From: Martin Steigerwald <Martin@lichtvoll.de>
To: Hugo Mills <hugo@carfax.org.uk>
Cc: Robert White <rwhite@pobox.com>, linux-btrfs@vger.kernel.org
Subject: Re: BTRFS free space handling still needs more work: Hangs again
Date: Sat, 27 Dec 2014 18:59:31 +0100 [thread overview]
Message-ID: <6579515.E2MeSbCGLA@merkaba> (raw)
In-Reply-To: <9346949.uCfVN6IAc7@merkaba>
[-- Attachment #1: Type: text/plain, Size: 5091 bytes --]
Am Samstag, 27. Dezember 2014, 18:11:21 schrieb Martin Steigerwald:
> Am Samstag, 27. Dezember 2014, 16:26:42 schrieb Hugo Mills:
> > On Sat, Dec 27, 2014 at 06:54:33AM -0800, Robert White wrote:
> > > On 12/27/2014 05:55 AM, Martin Steigerwald wrote:
> > [snip]
> > > >while fio was just *laying* out the 4 GiB file. Yes, thats 100% system CPU
> > > >for 10 seconds while allocatiing a 4 GiB file on a filesystem like:
> > > >
> > > >martin@merkaba:~> LANG=C df -hT /home
> > > >Filesystem Type Size Used Avail Use% Mounted on
> > > >/dev/mapper/msata-home btrfs 170G 156G 17G 91% /home
> > > >
> > > >where a 4 GiB file should easily fit, no? (And this output is with the 4
> > > >GiB file.

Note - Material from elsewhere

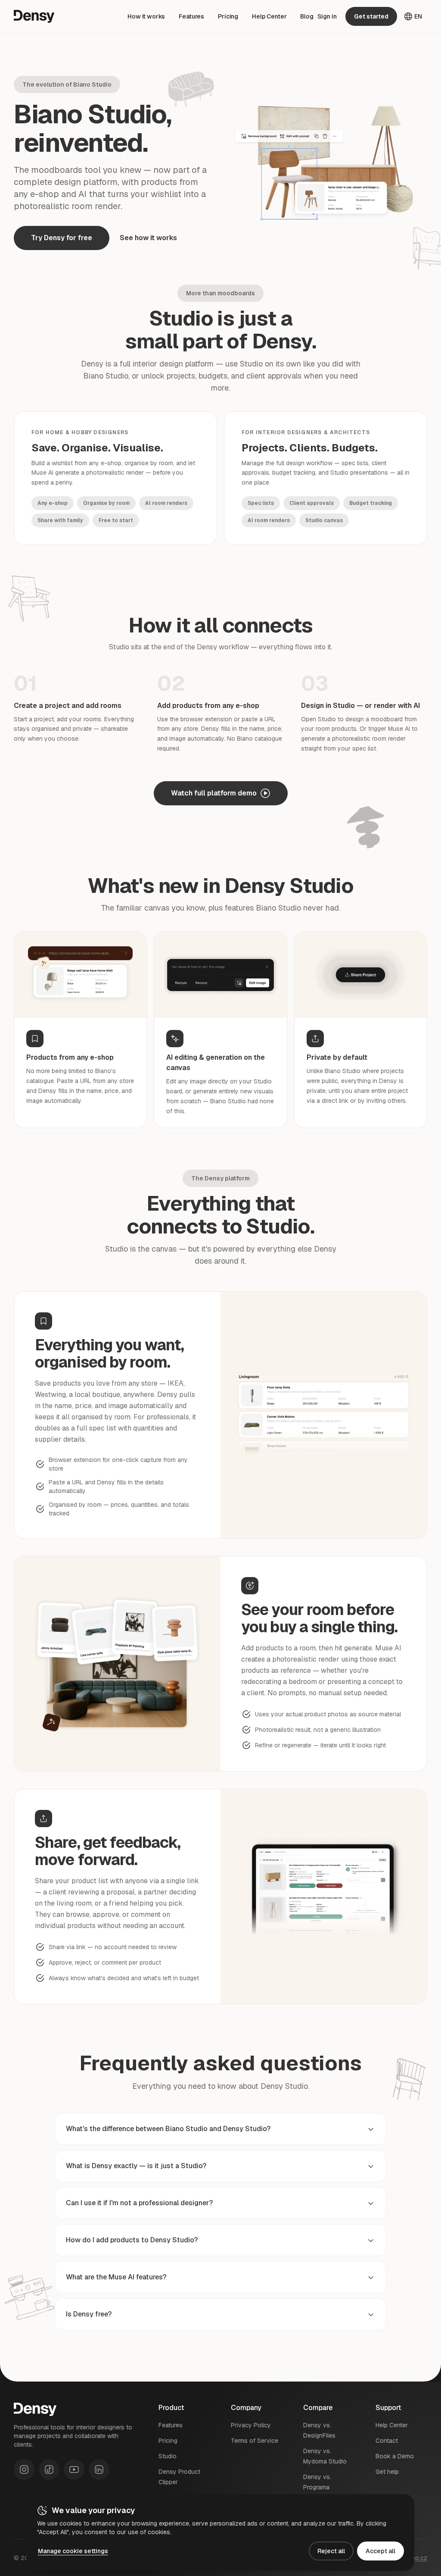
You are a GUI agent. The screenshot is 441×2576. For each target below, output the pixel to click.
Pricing (228, 16)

So it was even 4 GiB more free before.)
> > >
> > > No. /usr/bin/df is an _approximation_ in BTRFS because of the limits
> > > of the fsstat() function call. The fstat function call was defined
> > > in 1990 and "can't understand" the dynamic allocation model used in
> > > BTRFS as it assumes fixed geometry for filesystems. You do _not_
> > > have 17G actually available. You need to rely on btrfs fi df and
> > > btrfs fi show to figure out how much space you _really_ have.
> > >
> > > According to this block you have a RAID1 of ~ 160GB expanse (two 160G disks)
> > >
> > > > merkaba:~> date; btrfs fi sh /home ; btrfs fi df /home
> > > > Sa 27. Dez 13:26:39 CET 2014
> > > > Label: 'home' uuid: [some UUID]
> > > > Total devices 2 FS bytes used 152.83GiB
> > > > devid 1 size 160.00GiB used 160.00GiB path
> > > /dev/mapper/msata-home
> > > > devid 2 size 160.00GiB used 160.00GiB path
> > > /dev/mapper/sata-home
> > >
> > > And according to this block you have about 4.49GiB of data space:
> > >
> > > > Btrfs v3.17
> > > > Data, RAID1: total=154.97GiB, used=149.58GiB
> > > > System, RAID1: total=32.00MiB, used=48.00KiB
> > > > Metadata, RAID1: total=5.00GiB, used=3.26GiB
> > > > GlobalReserve, single: total=512.00MiB, used=0.00B
> > >
> > > 154.97
> > > 5.00
> > > 0.032
> > > + 0.512
> > >
> > > Pretty much as close to 160GiB as you are going to get (those
> > > numbers being rounded up in places for "human readability") BTRFS
> > > has allocate 100% of the raw storage into typed extents.
> > >
> > > A large datafile can only fit in the 154.97-149.58 = 5.39
> >
> > I appreciate that this is something of a minor point in the grand
> > scheme of things, but I'm afraid I've lost the enthusiasm to engage
> > with the broader (somewhat rambling, possibly-at-cross-purposes)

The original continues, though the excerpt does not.